You are viewing an old version of this page. View the current version.

Compare with Current View Page History

« Previous Version 37 Next »

The C3.ai system contains many tools to help scientists with their data analysis. We want researchers to have the option to get started using C3 right away. This guide details how to connect to a C3 cluster, fetch data you want to use, and convert it into a form that you can more easily analyze. Consider this guide to cover 'simple read-only' tasks.

This guide serves as a starting point for your C3 journey, but does not expose most of C3's API or potential.

Connecting to a C3 Cluster

There are a couple options for connecting to the C3 Cluster:

Fetching Instances of Types

All data in C3 is represented by a 'Type'. Data for a specific type can be 'fetched' from C3 using the 'fetch' API. In each language, each Type has a 'fetch' function to which a FetchSpec Type can be passed. This function then retrieves the data in a FetchResult Type which can be opened and used for data analysis.

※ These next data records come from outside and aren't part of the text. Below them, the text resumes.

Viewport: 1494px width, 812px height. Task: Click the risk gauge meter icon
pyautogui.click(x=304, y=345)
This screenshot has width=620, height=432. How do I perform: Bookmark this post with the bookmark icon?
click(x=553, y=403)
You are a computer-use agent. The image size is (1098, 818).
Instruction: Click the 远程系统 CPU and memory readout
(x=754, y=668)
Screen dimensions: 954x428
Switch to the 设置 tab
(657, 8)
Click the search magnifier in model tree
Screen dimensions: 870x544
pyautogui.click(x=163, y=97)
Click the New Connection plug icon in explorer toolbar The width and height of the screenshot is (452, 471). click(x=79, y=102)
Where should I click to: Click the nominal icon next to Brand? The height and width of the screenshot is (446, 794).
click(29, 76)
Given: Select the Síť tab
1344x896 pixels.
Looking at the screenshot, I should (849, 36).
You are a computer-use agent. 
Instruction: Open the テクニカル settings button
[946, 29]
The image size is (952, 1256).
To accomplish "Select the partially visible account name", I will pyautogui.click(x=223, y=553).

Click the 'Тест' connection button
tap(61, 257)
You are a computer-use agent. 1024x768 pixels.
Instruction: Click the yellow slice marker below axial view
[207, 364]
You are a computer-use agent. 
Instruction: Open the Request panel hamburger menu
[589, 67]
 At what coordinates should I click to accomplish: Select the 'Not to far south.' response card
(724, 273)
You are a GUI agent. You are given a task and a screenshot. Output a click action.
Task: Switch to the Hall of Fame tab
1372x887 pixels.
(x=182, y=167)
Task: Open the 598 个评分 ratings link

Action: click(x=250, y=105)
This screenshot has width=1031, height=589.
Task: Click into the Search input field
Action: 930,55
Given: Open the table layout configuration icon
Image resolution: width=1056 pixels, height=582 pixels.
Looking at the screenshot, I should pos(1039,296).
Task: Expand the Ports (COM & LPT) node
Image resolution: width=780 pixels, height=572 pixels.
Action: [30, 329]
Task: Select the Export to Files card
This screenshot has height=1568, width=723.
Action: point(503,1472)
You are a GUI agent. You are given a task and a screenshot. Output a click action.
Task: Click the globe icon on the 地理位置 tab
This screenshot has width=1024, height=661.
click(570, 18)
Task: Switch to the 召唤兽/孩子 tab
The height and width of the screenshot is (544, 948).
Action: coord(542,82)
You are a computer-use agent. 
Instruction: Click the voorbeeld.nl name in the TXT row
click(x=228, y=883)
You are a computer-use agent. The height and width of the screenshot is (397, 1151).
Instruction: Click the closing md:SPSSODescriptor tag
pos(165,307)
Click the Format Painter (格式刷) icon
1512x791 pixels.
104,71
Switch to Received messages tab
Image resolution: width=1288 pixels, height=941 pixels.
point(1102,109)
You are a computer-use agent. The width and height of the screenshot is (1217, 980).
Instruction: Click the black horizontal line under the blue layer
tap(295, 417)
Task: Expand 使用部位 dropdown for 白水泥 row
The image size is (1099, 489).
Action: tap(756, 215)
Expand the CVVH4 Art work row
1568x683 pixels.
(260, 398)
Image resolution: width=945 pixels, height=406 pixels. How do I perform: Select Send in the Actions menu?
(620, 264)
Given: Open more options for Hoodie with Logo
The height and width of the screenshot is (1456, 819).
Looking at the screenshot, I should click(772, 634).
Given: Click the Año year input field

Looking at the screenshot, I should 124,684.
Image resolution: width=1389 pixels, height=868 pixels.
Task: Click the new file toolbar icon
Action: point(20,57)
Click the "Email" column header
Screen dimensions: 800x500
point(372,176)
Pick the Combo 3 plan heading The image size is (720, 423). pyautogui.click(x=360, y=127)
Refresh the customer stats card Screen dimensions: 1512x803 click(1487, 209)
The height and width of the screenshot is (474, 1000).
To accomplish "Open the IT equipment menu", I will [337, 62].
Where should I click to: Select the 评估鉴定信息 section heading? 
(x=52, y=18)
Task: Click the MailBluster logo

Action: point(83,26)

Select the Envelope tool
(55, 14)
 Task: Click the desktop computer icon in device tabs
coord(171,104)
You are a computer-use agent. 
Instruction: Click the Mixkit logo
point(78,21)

Fetching is governed by the FetchSpec Type and you can find full documentation of that type here. However, as a simple API description, may not be particularly helpful at first. Generally, the FetchSpec type defines a set of constraints to apply when gathering Type data. it can be 'empty' i.e. without constraints, but generally you'll want to apply one or more to get reasonable results.

The most useful properties of the FetchSpec are:

  • filter: Defines an expression to evaluate for each type. When the expression evaluates as true, that type is fetched.
  • limit: Fetch only 'limit' results. Can be useful to debug a fetch which might grab a lot of results.
  • include: Define specific properties of the Type to include in the fetch result. If not defined, all properties will be grabbed.
  • order: An expression which defines the order to return the results in.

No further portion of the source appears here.